GIVEN EXERCISE 1: Return every line of the records that follow the text below exactly as they appear, with the pictures left out.

-- BEGIN ARTICLE --

Participation in school breakfast and lunch increased 3% during the 2003-2004 school year. During that year, fresh produce expenditures totaled $117,000, an increase of $27,000 from the previous year. Fresh produce donations, valued at $35,000, helped to offset the increased cost. Nonproduce food costs were similar to previous years. Students’ actual consumption of produce offered is the purview of another manuscript. During the second year (2004-2005), when no donations were provided, school food service spent approximately $143,000 on fresh produce to meet increased student demand. Improved control of food costs, increased revenue from increased meal participation, and decreased waste due to more accurate forecasting of student meal choice provided the funds to continue to offer fresh produce after the donation period ended.

Menu changes during the first intervention year were carefully documented (Table). When only high-fiber, low-sugar cereals were offered on Fridays, the percentage of children who chose cold cereal (28%) was lower than on days when 2 healthy cereals were offered along with the standard mix of high-sugar, low-fiber cereals (41%). Side salads were served 1 day per week compared with less than once per week in the preintervention year. Availability of fresh fruits at breakfast and lunch increased from twice per week to 5 times per week during the intervention year. Oatmeal was served an average of 2.7 times per month and more frequently in winter, compared with not at all before the intervention. Vegetarian bean entrées were served 1-2 times per month. Children chose a vegetarian bean entrée over the standard competing entrée (hot dog) 24% of the time (17). Total sales, including à la carte snacks, milk, paid student meals, and teacher purchases decreased when the new mix was introduced (September to December 2003) but returned to preintervention levels in February 2004 and were sustained throughout the remainder of the school year.

Professional development and capacity building

A priority of this study was to identify intervention components that could become institutionalized through policies. Food service policy changes included serving daily at least 2 low-sugar, high-fiber cereals at breakfast and fresh fruit at breakfast and lunch. The school system adopted the Massachusetts Action for Healthy Kids guidelines for à la carte items (16). Ongoing health education for food service personnel must be delivered annually.

Other systemwide policies also had a direct effect on school food service. The district wellness policy encourages schools to allow students more time for lunch and to provide recess before lunch for all students through eighth grade. The policy also encourages schools to hold fundraisers that do not involve food or to choose foods sold from a recommended list. Food fundraising items sold during school hours are offered only after the school lunch is over.

The September 2003 preimplementation food service survey (N = 15, 83% response rate) showed that 5 personnel believed that the children liked vegetables and 10 believed they liked fruits. Three thought the children were open to trying new foods, 11 believed they could influence children to choose more fruits and vegetables at lunch, and 12 believed they could influence them to eat them. Most personnel rated proposed promotional activities highly.

All food service workers who completed the year-end survey in June 2004 (N = 20, 71% response rate) agreed that school lunch had improved since September 2003. Most thought that students liked the fruits served at lunch, but only approximately one-third thought that they liked the vegetables. Food service staff thought the changes required more effort on their part but were optimistic about being involved in the efforts.

-- END ARTICLE --

GIVEN EXERCISE 2: According to the school food service article, how was school food service able to keep offering fresh produce in 2004-2005, after the donations stopped?

-- BEGIN SOURCE RECORDS --

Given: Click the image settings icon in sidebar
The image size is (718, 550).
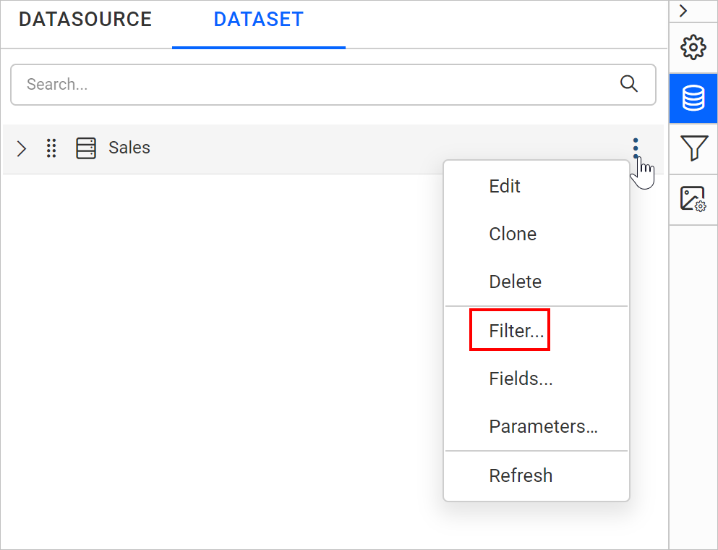Looking at the screenshot, I should [693, 198].
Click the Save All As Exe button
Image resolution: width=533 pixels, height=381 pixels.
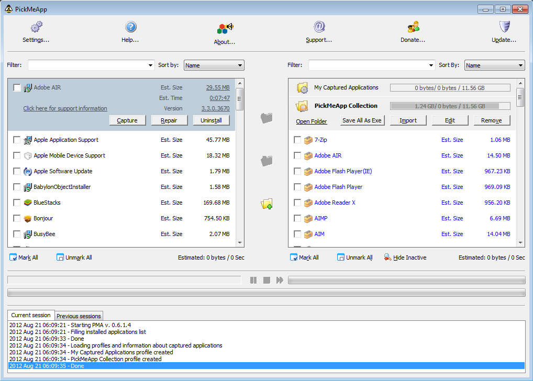click(362, 120)
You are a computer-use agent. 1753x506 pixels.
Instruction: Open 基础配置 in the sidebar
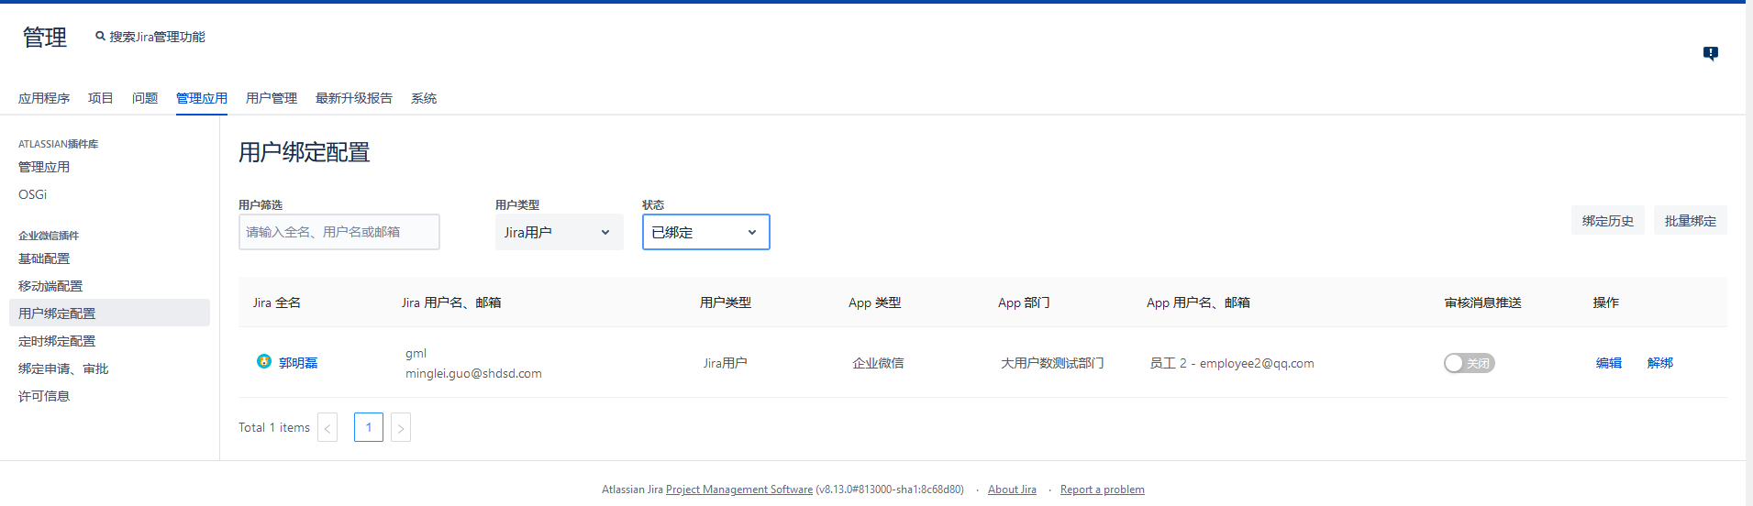(x=44, y=259)
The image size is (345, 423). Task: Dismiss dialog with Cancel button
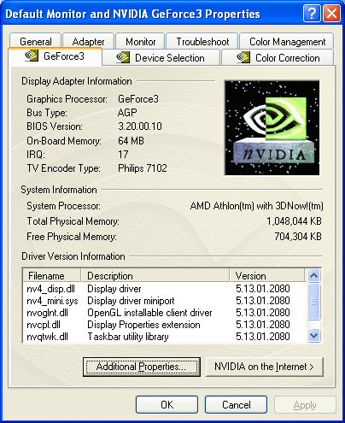point(236,404)

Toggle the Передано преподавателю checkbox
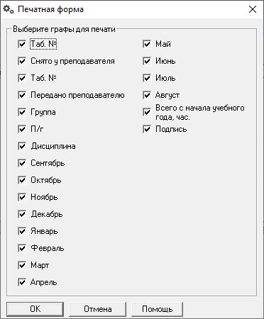tap(22, 95)
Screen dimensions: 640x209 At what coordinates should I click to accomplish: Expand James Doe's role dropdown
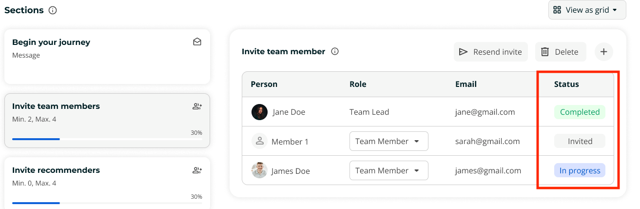point(388,170)
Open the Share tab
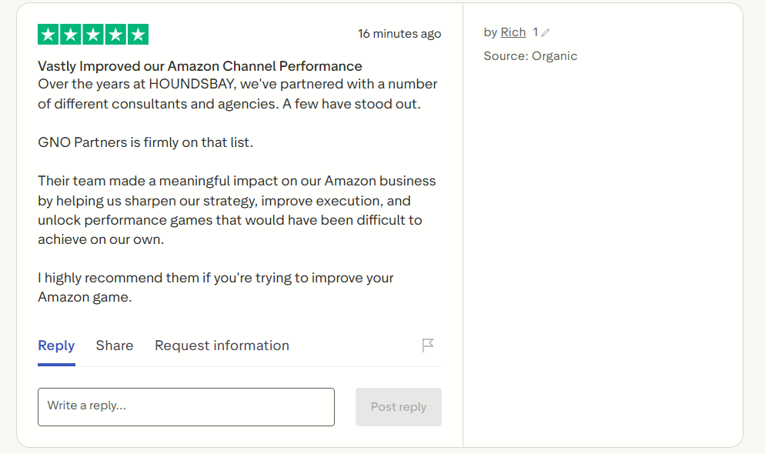This screenshot has width=765, height=454. pos(115,346)
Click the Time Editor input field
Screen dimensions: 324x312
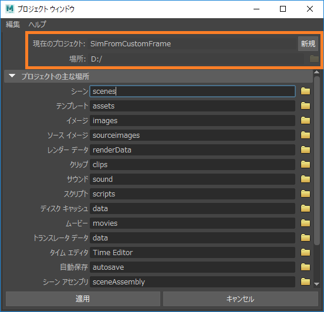pyautogui.click(x=193, y=253)
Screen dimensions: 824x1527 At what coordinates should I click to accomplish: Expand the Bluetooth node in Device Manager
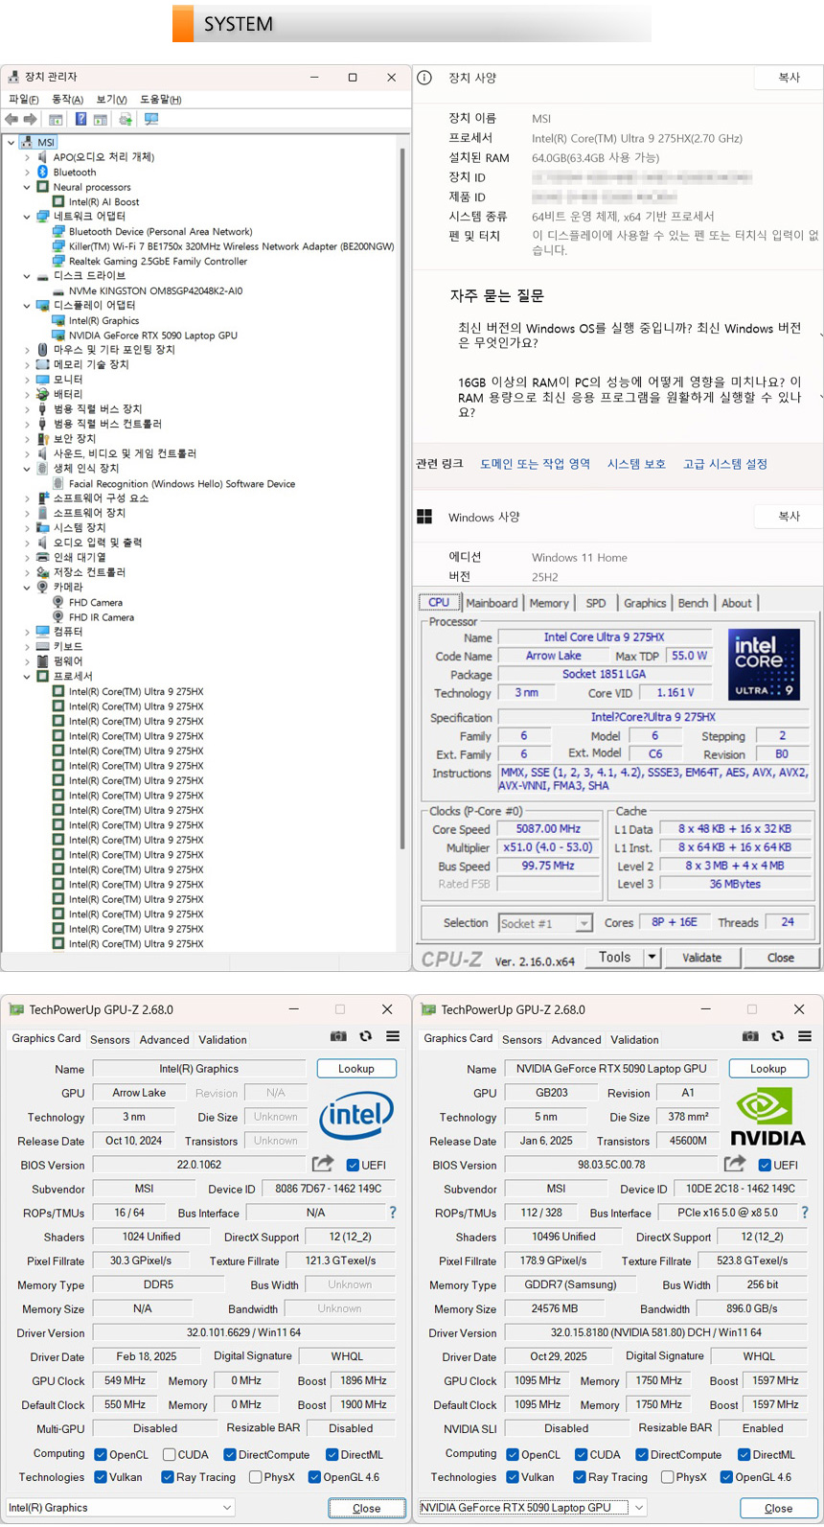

-- END SOURCE RECORDS --

CORRECT RESPONSE 1:
Given: Click the image settings icon in sidebar
The image size is (718, 550).
Looking at the screenshot, I should [693, 198].
Click the Save All As Exe button
Image resolution: width=533 pixels, height=381 pixels.
click(362, 120)
You are a computer-use agent. 1753x506 pixels.
Instruction: Open 基础配置 in the sidebar
(x=44, y=259)
The image size is (345, 423). Task: Dismiss dialog with Cancel button
point(236,404)

Toggle the Передано преподавателю checkbox
tap(22, 95)
Screen dimensions: 640x209 At what coordinates should I click to accomplish: Expand James Doe's role dropdown
point(388,170)
Open the Share tab
This screenshot has width=765, height=454. pos(115,346)
Click the Time Editor input field
Screen dimensions: 324x312
pyautogui.click(x=193, y=253)
Screen dimensions: 824x1527 At what coordinates should I click to accomplish: Expand the Bluetooth node in Device Manager

CORRECT RESPONSE 2: The funds came from three sources: improved control of food costs, more revenue from higher meal participation, and less waste because student meal choices were forecast more accurately. With that money, food service spent about $143,000 on fresh produce in the second year to meet increased student demand.